> **Provided entries**:
※ ※ ※

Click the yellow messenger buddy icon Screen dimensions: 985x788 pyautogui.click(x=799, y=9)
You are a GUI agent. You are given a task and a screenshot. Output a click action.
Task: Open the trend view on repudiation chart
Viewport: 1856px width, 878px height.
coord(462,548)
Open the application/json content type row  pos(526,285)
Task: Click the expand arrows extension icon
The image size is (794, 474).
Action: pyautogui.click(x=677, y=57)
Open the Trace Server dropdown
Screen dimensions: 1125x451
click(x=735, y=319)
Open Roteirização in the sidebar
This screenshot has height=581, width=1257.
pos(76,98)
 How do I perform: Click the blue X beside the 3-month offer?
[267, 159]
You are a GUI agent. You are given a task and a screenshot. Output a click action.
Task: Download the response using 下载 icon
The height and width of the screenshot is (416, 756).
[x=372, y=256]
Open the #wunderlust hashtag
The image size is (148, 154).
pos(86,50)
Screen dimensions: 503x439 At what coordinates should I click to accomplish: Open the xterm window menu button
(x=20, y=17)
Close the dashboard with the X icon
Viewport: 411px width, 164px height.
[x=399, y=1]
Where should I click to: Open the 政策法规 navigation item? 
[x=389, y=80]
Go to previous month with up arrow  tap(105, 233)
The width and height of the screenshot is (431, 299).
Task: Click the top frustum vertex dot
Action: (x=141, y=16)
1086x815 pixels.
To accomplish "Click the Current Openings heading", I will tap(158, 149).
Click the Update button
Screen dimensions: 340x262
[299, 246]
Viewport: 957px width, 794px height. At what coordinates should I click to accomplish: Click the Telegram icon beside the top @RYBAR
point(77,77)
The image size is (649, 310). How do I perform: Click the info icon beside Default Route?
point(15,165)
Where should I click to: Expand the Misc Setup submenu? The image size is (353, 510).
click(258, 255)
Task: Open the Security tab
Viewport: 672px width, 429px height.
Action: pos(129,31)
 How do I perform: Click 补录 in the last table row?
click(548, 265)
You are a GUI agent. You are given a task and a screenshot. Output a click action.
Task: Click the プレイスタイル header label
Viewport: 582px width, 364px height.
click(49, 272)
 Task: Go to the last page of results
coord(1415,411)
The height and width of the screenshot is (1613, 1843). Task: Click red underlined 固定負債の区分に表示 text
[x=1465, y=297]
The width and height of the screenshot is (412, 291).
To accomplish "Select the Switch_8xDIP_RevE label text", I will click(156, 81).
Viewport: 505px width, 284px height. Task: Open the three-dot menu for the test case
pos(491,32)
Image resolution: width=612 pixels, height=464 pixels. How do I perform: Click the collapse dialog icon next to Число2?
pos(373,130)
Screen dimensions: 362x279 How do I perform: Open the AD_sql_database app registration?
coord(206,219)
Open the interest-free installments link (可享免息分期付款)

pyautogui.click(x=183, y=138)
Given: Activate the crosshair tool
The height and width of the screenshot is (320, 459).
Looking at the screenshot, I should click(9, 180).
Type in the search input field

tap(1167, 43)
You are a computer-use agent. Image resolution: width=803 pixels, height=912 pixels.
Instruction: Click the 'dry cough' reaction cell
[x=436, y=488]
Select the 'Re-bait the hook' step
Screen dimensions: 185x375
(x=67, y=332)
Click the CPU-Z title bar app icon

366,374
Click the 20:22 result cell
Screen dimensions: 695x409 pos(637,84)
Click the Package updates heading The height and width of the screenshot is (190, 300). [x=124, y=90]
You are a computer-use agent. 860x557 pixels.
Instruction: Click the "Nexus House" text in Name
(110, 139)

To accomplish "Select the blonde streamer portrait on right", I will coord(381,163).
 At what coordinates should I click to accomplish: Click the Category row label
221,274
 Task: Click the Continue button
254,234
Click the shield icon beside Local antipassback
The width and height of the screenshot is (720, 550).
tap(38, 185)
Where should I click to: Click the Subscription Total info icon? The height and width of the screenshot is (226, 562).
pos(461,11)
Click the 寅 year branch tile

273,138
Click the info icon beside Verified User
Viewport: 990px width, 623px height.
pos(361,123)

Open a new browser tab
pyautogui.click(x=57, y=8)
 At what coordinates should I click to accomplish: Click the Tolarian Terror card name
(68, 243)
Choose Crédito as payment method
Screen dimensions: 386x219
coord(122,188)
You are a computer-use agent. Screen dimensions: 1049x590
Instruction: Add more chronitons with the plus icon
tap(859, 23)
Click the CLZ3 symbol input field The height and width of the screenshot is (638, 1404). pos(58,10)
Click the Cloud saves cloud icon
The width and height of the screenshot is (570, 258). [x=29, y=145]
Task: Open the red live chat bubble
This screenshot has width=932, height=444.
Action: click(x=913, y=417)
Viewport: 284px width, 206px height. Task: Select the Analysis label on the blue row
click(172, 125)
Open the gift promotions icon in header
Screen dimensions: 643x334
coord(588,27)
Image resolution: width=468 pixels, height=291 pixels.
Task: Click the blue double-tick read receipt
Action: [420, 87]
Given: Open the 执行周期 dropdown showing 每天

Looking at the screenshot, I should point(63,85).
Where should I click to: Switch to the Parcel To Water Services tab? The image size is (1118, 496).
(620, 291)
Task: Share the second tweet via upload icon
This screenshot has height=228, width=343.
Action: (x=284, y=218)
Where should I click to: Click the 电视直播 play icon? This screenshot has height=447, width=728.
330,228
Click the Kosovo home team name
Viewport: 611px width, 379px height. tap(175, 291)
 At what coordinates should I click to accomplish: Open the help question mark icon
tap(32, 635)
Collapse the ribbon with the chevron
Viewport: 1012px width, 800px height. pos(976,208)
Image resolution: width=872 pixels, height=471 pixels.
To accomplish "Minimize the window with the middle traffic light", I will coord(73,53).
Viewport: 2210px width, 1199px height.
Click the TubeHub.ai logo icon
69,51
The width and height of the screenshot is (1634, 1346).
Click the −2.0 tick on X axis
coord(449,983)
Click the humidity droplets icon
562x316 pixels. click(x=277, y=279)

※ ※ ※

> **Goal**:
Gather each line of the data above that contains the word "label".

> **Solved problem**:
Task: Click the プレイスタイル header label
To accomplish "Select the Switch_8xDIP_RevE label text", I will click(156, 81).
 At what coordinates should I click to accomplish: Click the Category row label
Viewport: 284px width, 206px height. Task: Select the Analysis label on the blue row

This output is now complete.